Ich denke oft an dich, Pepe. Was aus dir geworden wäre, wenn du damals nicht abgedrückt hättest. Denn ich will nicht lügen: ich bin aus dem Krieg gegangen, aber der Krieg nie aus mir. In meinen pesadillas rufen sie mich noch heute. Ich bleibe standhaft, denn ich will dir gerecht werden. Alles andere hättest du nicht verdient.
Ich habe Hunger nach dem Leben, einen unstillbaren Durst danach. Liege wach in der Nacht, nicht nur weil der Schlaf der Bruder des Todes ist, sondern weil ich all das erreichen will, was dir versagt geblieben ist.

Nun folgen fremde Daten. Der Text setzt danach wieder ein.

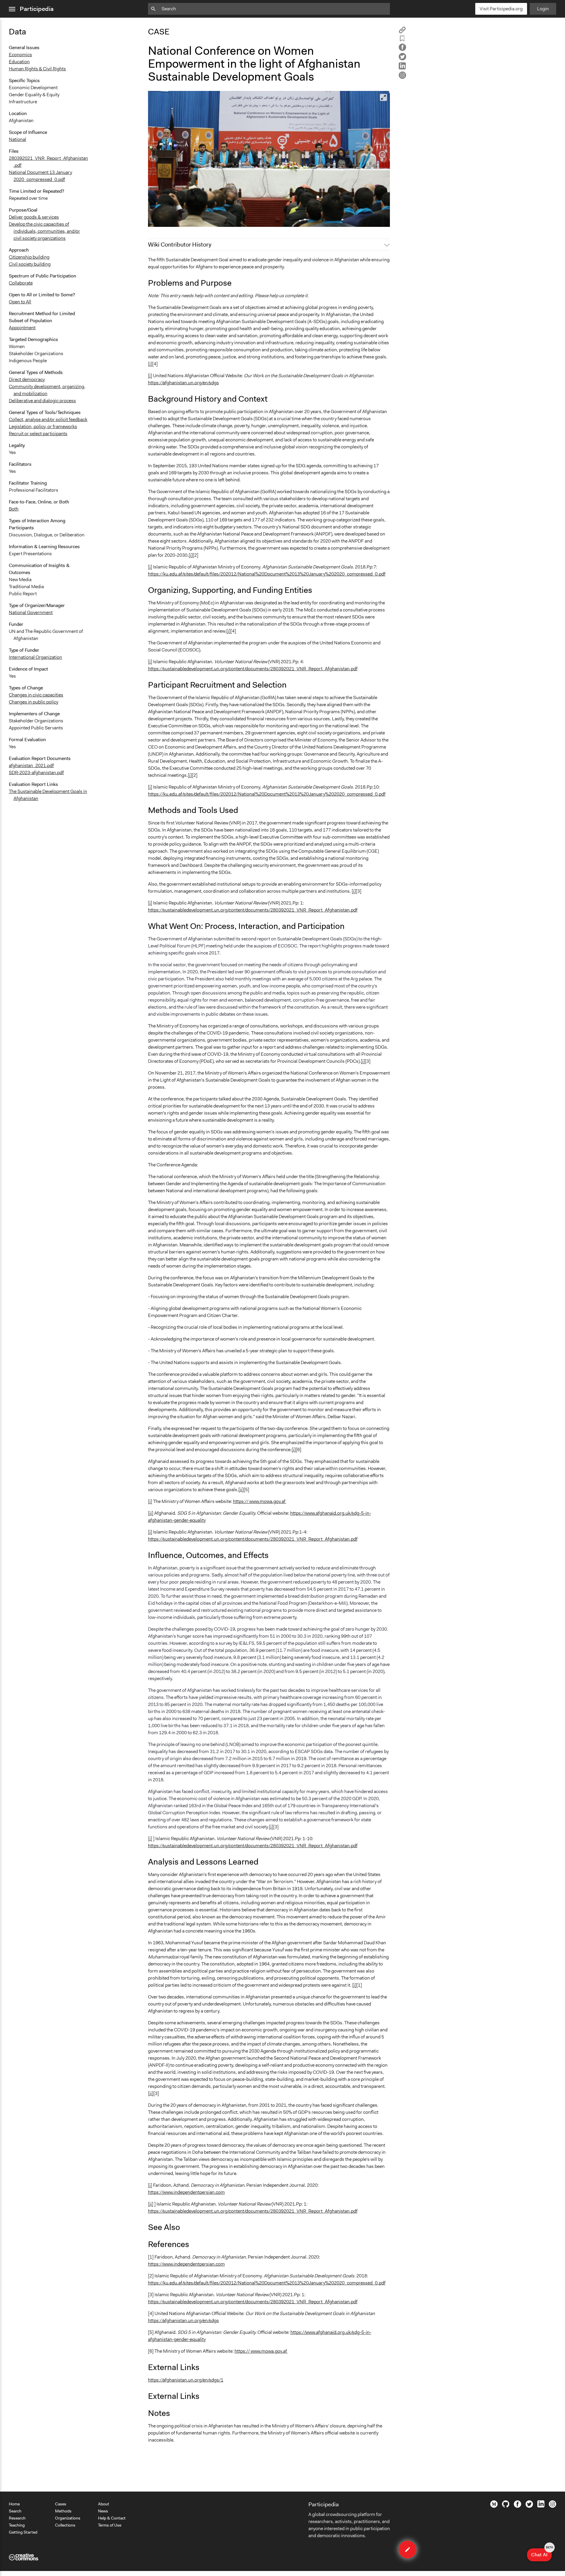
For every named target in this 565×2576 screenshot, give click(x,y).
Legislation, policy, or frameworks (43, 426)
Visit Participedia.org (501, 9)
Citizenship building (29, 257)
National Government (31, 612)
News (103, 2511)
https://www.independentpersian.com (186, 2192)
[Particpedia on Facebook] (517, 2506)
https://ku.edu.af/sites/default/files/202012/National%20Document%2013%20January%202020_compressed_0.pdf (266, 574)
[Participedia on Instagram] (552, 2506)
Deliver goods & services (34, 217)
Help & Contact (112, 2518)
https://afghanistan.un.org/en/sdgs (183, 383)
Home (14, 2504)
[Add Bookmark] (402, 40)
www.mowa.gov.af (267, 1501)
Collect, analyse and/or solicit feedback (48, 419)
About (103, 2504)
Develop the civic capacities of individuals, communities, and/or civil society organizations (44, 231)
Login (543, 9)
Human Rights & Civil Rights (37, 69)
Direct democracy (27, 379)
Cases (60, 2504)
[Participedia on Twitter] (529, 2506)
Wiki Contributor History (179, 244)
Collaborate (21, 283)
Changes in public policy (33, 702)
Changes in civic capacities (36, 695)
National (17, 139)
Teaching (17, 2525)
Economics (20, 54)
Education (19, 62)
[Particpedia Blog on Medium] (494, 2506)
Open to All (20, 302)
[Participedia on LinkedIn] (540, 2506)
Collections (65, 2525)
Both (14, 509)
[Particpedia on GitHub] (505, 2506)
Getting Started (23, 2532)
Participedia (37, 9)
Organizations (67, 2518)
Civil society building (30, 264)
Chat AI (541, 2553)
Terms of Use (109, 2525)
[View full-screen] (383, 97)
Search (15, 2511)
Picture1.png (165, 220)
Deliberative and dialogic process (42, 401)
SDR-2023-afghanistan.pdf (36, 772)
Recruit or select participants (38, 433)
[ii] (241, 1489)
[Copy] (402, 32)
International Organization (35, 657)
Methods (63, 2511)
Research (17, 2518)
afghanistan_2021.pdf (31, 765)
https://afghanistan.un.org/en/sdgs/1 (185, 2380)
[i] (150, 364)
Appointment (22, 328)
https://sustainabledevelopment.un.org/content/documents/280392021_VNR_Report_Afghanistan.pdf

Pepe, wenn du mich heute sehen könntest! Samstage sind die besten Tage. Sonntage sind die besten Tage. Montag bis Freitag… ¡Hostia! Es braucht keine Samstagabendunterhaltung. La television bleibt aus. Die Paella mache ich heute selbst und das Geschirr bleibt heil. Pepe, du darfst stolz auf mich sein.
Ich bin das geworden, was du werden solltest. Habe mir den schwarzen Bart wachsen lassen und trage ihn in voller Pracht. Stähle meinen Körper, wie die dunklen Zeiten meine Seele geschmiedet haben. Nur die Glatze ist ausgeblieben. Ojala.
Und will mir jemand aus meiner Vergangenheit einen Strick drehen, lehne ich dankend ab, denn dagegen hast du dich schon entschieden, Pepito.
Lo siento. Gracias a ti.
P.D. Auf eines kannst du stolz sein: Du hast dein Wort gehalten und es beendet. Nicht nur die Gewalt von el hombre, sondern all den Hass. Die Kette zerrissen und Liebe zugelassen, die jeder für undenkbar hielt. 16 Jahre später.